Extract:
The term “hammertoe” is a broad term which refers to toes that are no longer straight. The most classic form is when the bend in the toe is primarily in the first joint, or PIPJ, of the toe, causing that joint to raise up prominently, making it vulnerable to painful pressure from the toe box of your shoe. Other times, it is the end joint, or DIPJ, which flexes down, which is called a “mallet toe”. This type of hammertoe generally creates problems with pressure calluses and tenderness at the tip of the toe.
The causes can be multifactorial. Basically, anything which can upset the delicate balance of tendons and muscles which keep the toes on the ground can create hammertoes. Think of a marionette (string puppet), where pulling different strings will cause the puppet to move in different directions. Your toes are very similiar, where the strings are the tendons located in your foot and leg, all working together. If you have overpowering of one tendon or group of tendons, the toes will no longer be balanced and the joints will bend in a hammertoe position.
Having an arch which is excessively high or low can be associated with hammertoes. Also, any foot type which changes the distribution of pressure across the ball of the foot, such as a bunion, can lead to hammering of the smaller toes. This is why your second toe can start to curl up if you have a bunion, even if the bunion is not hurting you.
Certain types of arthritis such as Gout or Rheumatoid Arthritis which damage the joint can destabilize the muscle-tendon balance and lead to hammertoes. For these diseases, treating the underlying arthritis is critical as part of your overall treatment plan, and I often work closely with other medical professionals in these cases.

Task set:
**A.** Using the hammertoe passage, decide whether each statement agrees with it, answering yes or no and quoting the words that settle it. (i) A mallet toe is a bend where the end joint of the toe flexes down. (ii) A bunion makes the second toe curl up only when the bunion hurts. (iii) Only an arch that is too high is linked with hammertoes.
**B.** List every specific foot feature or disease that the last two paragraphs of the hammertoe passage name as linked to hammertoes.

Given information:
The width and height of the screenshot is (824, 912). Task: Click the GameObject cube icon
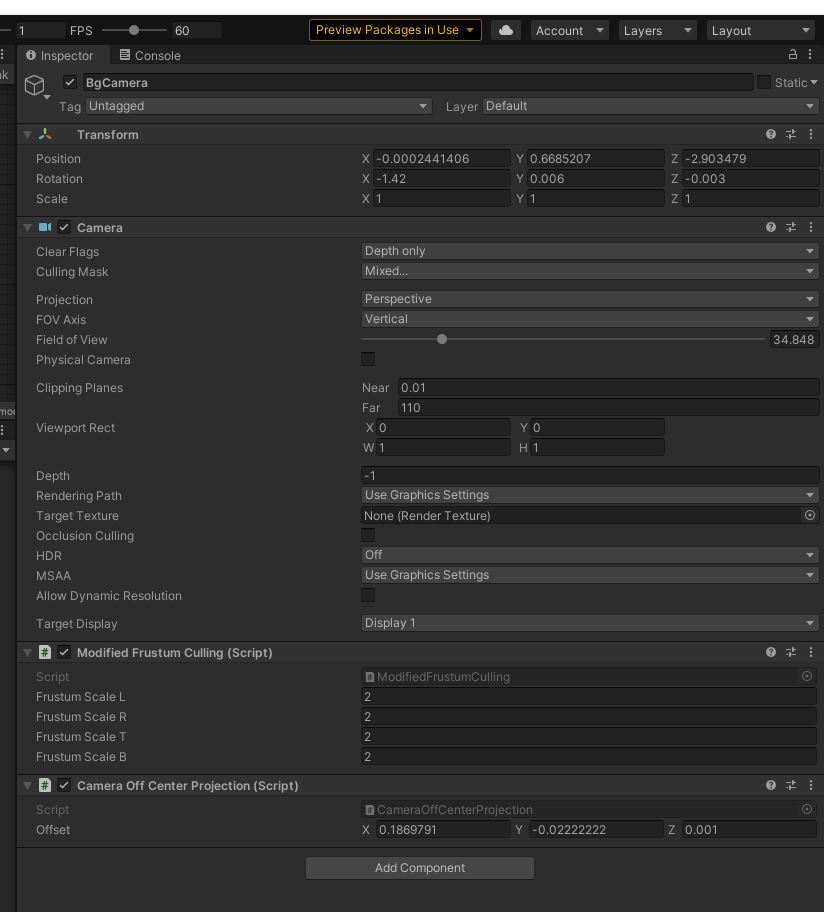[35, 85]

Written answers:
**A.**
(i) Yes: "Other times, it is the end joint, or DIPJ, which flexes down, which is called a “mallet toe”."
(ii) No: "This is why your second toe can start to curl up if you have a bunion, even if the bunion is not hurting you."
(iii) No: "Having an arch which is excessively high or low can be associated with hammertoes."

**B.**
- An arch which is excessively high or low
- A bunion
- Gout
- Rheumatoid Arthritis